Task to complete >>
Return every line from the listing where the word "heading" occurs.

Dataset excerpts >>
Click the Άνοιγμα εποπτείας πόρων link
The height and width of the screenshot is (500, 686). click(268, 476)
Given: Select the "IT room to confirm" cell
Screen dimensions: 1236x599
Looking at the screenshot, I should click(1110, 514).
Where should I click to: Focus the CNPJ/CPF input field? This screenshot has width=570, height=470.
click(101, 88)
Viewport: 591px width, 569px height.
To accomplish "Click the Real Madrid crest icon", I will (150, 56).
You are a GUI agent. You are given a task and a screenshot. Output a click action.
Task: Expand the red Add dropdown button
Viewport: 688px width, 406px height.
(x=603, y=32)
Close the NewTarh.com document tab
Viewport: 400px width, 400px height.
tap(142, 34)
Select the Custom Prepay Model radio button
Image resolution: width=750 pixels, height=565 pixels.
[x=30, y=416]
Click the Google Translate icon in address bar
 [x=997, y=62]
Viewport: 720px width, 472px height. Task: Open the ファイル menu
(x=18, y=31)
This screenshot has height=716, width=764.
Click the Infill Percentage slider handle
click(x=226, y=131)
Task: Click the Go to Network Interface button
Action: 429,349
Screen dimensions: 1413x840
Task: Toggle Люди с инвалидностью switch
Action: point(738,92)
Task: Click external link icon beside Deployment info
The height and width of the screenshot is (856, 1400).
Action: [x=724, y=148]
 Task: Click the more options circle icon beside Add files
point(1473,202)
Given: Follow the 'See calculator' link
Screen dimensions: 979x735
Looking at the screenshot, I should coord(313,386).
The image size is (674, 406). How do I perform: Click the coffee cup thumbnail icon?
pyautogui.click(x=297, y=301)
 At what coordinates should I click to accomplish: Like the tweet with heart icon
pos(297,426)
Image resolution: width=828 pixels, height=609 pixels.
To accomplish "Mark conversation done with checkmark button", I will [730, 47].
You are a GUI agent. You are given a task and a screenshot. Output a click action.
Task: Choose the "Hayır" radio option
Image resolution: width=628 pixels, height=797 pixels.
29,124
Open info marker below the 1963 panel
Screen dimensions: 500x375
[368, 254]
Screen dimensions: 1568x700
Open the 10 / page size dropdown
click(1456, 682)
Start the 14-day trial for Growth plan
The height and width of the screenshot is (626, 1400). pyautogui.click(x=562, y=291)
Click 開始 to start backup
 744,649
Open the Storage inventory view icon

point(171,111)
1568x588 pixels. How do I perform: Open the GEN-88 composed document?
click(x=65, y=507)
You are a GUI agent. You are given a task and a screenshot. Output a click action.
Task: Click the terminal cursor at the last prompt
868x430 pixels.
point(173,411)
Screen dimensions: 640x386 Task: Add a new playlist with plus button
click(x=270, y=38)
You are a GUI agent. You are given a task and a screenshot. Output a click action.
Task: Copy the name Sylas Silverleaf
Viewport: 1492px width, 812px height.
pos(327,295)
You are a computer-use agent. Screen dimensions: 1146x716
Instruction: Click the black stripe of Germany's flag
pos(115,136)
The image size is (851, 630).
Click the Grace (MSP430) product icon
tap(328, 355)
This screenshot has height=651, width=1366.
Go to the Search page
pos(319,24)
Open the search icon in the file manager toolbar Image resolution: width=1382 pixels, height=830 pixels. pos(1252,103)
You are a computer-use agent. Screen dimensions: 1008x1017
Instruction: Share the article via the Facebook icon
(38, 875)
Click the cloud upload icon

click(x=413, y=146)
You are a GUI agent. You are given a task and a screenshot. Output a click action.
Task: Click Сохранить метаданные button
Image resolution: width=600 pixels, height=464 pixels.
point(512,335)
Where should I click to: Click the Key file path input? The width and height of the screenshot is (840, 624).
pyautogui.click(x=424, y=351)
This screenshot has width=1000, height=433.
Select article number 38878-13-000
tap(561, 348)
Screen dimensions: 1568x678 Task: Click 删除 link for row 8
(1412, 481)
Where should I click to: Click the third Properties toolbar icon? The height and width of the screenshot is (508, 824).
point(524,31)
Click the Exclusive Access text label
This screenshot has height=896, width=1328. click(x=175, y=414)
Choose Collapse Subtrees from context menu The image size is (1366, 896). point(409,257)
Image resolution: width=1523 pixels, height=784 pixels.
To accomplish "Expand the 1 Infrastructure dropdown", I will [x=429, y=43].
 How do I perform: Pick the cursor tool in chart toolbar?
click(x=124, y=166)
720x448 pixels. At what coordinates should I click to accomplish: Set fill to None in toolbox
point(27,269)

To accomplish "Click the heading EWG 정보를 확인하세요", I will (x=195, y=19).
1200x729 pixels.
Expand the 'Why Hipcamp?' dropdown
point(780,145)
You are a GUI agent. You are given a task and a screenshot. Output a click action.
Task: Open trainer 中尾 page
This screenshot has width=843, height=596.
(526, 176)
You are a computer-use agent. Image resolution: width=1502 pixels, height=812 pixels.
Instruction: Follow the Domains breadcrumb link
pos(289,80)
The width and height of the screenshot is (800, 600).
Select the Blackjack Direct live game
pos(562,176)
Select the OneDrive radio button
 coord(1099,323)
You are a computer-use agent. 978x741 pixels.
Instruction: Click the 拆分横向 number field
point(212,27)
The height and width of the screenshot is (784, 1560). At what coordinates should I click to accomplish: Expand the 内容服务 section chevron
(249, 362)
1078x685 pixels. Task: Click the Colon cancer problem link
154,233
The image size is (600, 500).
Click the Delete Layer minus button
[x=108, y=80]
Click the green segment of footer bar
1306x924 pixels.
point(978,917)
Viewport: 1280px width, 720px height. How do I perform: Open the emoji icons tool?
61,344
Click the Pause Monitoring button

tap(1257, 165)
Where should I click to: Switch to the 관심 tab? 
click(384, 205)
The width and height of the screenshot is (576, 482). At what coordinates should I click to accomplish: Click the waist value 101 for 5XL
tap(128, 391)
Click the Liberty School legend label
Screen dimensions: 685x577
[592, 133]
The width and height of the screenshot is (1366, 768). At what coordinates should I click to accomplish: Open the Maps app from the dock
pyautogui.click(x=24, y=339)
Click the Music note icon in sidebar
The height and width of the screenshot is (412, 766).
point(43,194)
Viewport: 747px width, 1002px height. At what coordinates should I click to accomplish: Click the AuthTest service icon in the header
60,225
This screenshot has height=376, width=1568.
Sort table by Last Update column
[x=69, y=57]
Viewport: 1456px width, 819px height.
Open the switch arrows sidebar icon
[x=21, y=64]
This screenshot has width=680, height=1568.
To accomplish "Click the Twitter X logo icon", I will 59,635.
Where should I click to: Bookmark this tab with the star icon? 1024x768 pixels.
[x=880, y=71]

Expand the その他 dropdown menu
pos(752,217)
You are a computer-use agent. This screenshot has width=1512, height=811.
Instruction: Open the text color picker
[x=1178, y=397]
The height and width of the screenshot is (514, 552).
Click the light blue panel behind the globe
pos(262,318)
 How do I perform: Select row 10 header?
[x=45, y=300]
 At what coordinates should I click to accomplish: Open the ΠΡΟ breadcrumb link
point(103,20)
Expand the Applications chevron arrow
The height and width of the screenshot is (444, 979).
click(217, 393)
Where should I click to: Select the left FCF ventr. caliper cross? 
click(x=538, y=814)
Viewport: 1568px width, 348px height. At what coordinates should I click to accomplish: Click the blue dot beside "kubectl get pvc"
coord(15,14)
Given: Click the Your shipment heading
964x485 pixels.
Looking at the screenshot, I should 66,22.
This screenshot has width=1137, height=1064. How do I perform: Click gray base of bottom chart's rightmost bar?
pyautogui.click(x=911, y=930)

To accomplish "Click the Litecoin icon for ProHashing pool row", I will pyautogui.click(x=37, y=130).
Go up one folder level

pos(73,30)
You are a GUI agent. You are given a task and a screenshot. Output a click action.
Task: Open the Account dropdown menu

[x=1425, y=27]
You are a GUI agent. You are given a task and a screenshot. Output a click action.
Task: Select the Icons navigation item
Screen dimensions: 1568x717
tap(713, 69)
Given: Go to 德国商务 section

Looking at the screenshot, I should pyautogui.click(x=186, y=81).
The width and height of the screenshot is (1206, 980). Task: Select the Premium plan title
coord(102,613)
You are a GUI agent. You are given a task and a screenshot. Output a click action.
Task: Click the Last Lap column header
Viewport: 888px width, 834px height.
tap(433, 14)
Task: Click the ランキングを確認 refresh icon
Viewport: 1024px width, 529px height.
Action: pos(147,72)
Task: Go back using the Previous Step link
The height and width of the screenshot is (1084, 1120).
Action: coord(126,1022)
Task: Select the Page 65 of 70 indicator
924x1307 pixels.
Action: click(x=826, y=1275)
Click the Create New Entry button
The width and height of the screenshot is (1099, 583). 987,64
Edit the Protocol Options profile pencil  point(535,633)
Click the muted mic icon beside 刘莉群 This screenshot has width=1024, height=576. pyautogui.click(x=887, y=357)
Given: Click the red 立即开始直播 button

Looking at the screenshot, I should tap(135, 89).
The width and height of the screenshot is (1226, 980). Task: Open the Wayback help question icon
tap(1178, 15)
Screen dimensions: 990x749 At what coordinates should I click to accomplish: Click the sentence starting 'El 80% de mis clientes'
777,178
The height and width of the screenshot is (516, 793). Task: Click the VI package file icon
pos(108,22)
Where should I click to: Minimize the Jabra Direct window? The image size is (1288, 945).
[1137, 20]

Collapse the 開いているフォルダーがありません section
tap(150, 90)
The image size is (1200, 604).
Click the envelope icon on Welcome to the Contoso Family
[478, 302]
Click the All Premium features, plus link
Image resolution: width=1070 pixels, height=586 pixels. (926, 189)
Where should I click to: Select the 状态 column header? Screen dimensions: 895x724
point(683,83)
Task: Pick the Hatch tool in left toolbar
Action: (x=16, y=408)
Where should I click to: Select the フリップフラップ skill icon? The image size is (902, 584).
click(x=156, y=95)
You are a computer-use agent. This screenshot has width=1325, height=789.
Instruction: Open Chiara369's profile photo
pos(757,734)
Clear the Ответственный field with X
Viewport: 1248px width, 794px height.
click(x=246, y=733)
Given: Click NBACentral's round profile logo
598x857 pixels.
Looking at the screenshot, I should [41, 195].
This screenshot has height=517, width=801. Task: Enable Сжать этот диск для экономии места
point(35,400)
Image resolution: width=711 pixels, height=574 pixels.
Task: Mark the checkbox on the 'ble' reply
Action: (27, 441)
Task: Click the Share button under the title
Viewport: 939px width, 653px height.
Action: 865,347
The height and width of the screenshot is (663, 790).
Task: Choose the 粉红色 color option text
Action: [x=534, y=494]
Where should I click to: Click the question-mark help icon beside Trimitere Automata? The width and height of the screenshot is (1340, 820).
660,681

Task solution >>
To accomplish "Click the heading EWG 정보를 확인하세요", I will (x=195, y=19).
Given: Click the Your shipment heading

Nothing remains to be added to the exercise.